Kritik, die der Bericht selbst bereits kennt

Was bei der ganzen Debatte nicht unerwähnt bleiben sollte: Die angeführten Kritikpunkte sind nicht neu. Sowohl im EKOCAN-Bericht selbst als auch in der begleitenden Pressemitteilung aus Ende September 2025 wurden diese Einschränkungen bereits offen benannt. In einer zweiten Pressemitteilung zum Zwischenbericht aus April 2026 sind die Forschenden sogar noch detaillierter auf die Grenzen des bisherigen Beobachtungszeitraums eingegangen.

→ Hier findet ihr nochmal beide Pressemitteilungen zum EKOCAN-Bericht

Die Fachgesellschaften sagen damit im Kern das, was die Forschenden selbst bereits gesagt haben. Es liegt nahe, dass es ihnen weniger um eine inhaltliche Korrektur geht, als darum, den öffentlichen Diskurs zu beeinflussen. Denn in der Berichterstattung zum EKOCAN-Bericht dominierten vor allem die positiven Schlagzeilen – allen voran die Meldung, dass der Konsum nicht angestiegen sei.
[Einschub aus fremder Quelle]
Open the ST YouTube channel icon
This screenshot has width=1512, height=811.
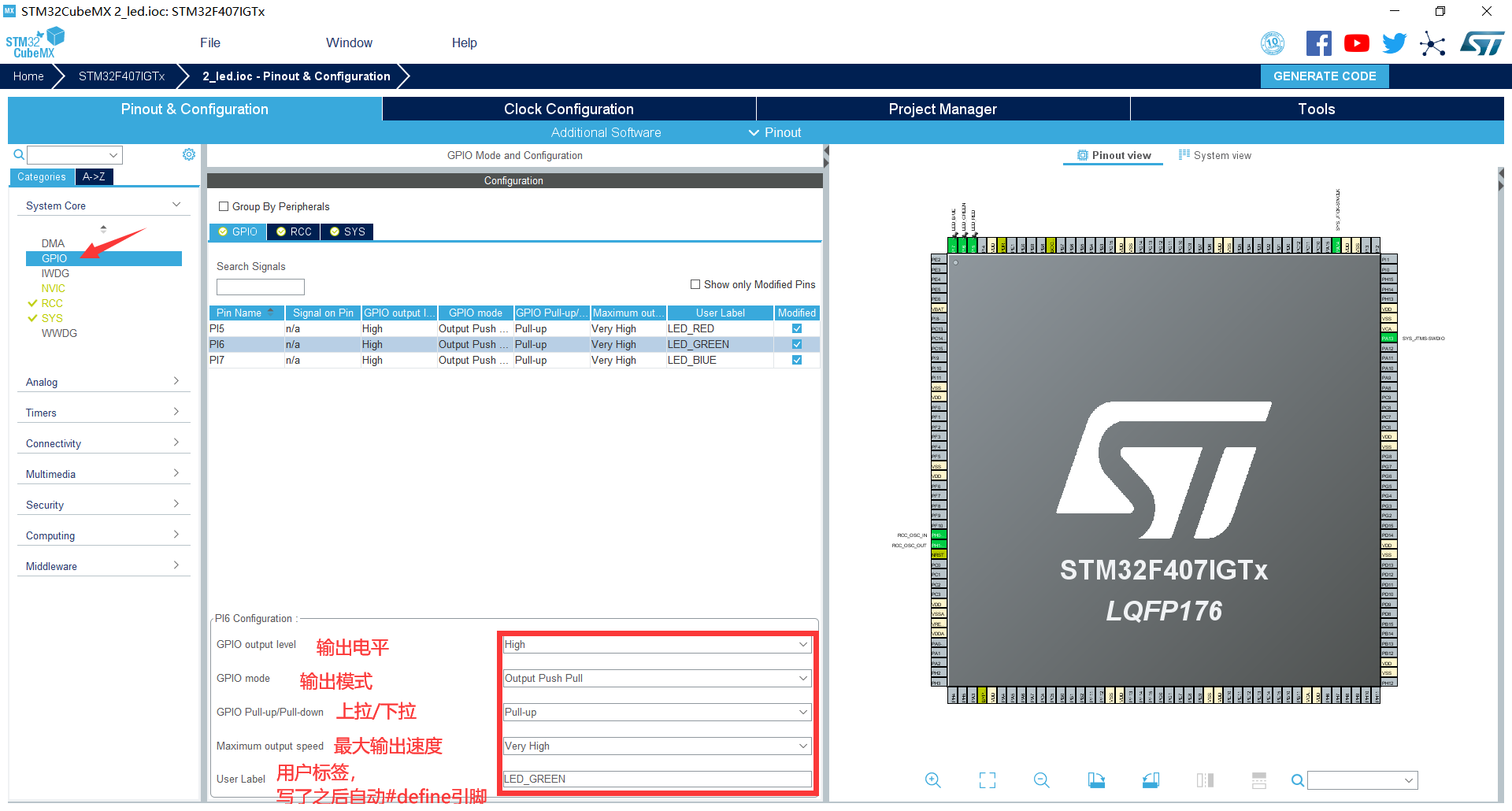point(1356,43)
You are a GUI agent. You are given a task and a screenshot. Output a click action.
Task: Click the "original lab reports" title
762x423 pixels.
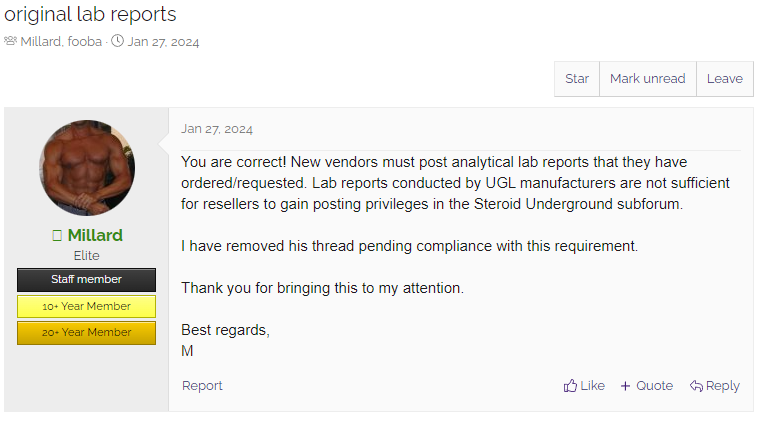pyautogui.click(x=90, y=14)
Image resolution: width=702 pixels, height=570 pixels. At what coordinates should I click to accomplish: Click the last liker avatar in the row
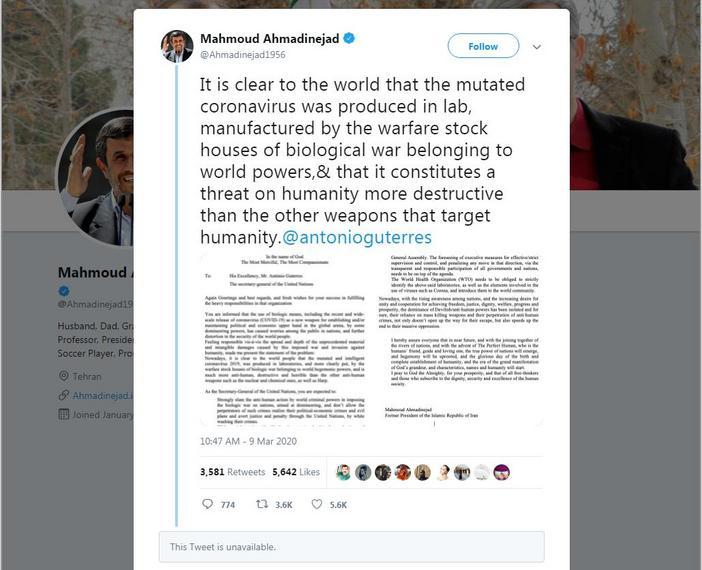click(501, 472)
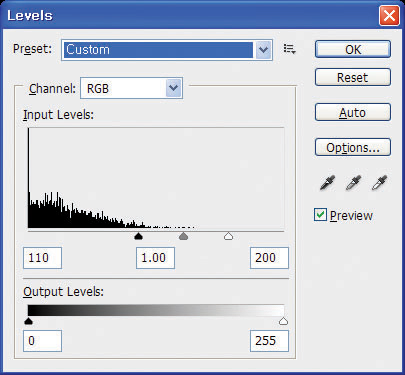This screenshot has width=405, height=375.
Task: Select the gray point eyedropper
Action: (x=353, y=183)
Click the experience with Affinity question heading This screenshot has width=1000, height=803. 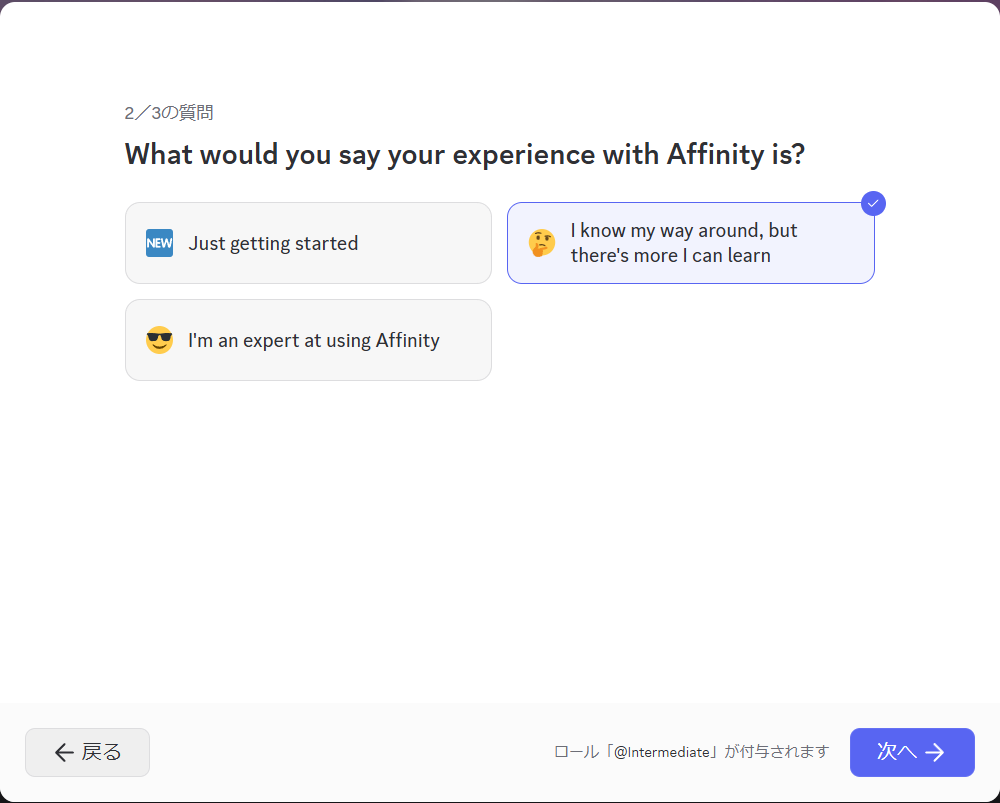[464, 155]
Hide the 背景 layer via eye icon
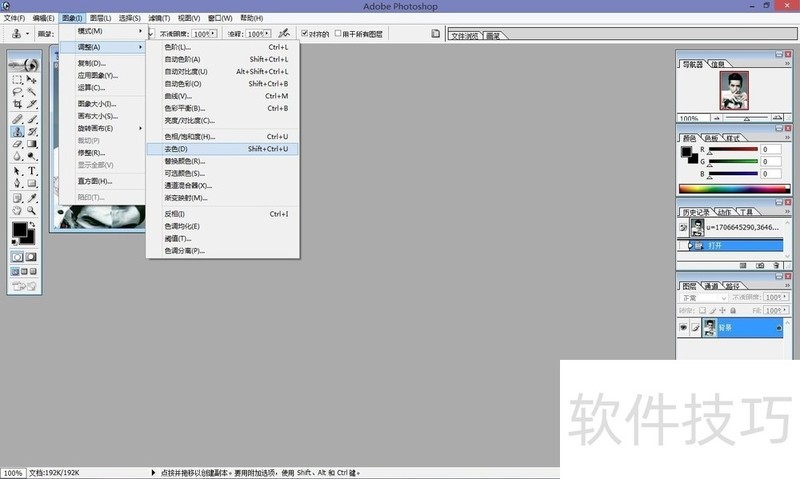 (684, 328)
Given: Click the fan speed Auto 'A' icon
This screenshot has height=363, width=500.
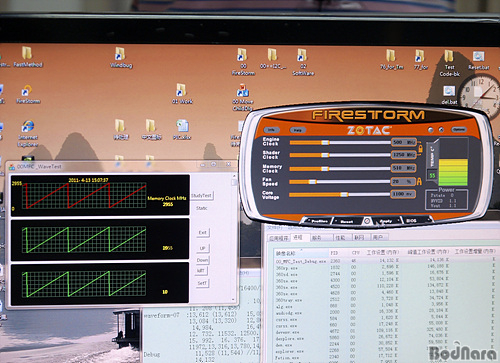Looking at the screenshot, I should pos(419,182).
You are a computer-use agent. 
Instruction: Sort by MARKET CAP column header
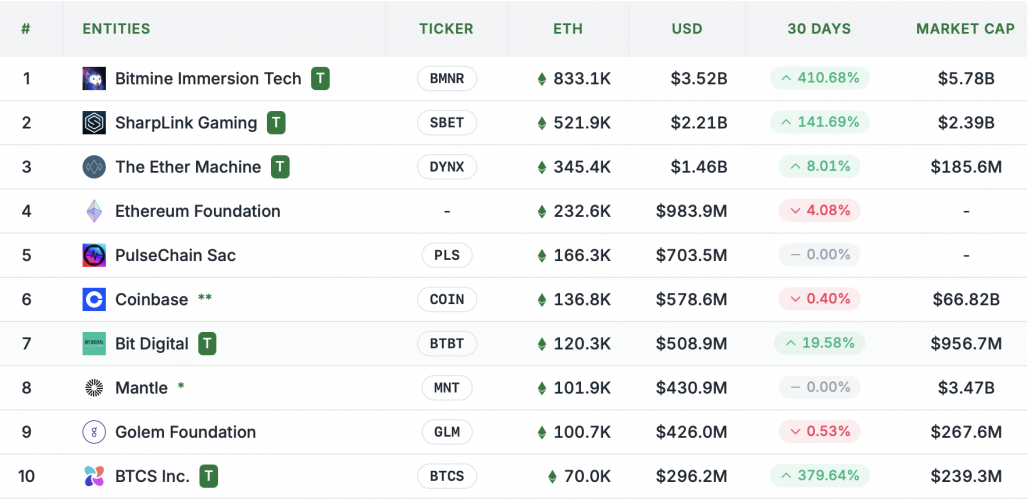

Dieser Eindruck, dass mit der Legalisierung alles glatt läuft, soll durch die Stellungnahme offenbar korrigiert werden. Das ist grundsätzlich legitim, zumal der Fokus auf Schwachstellen wie der Prävention unter Jugendlichen wichtig und richtig ist, weshalb das Angebot weiter ausgebaut werden muss.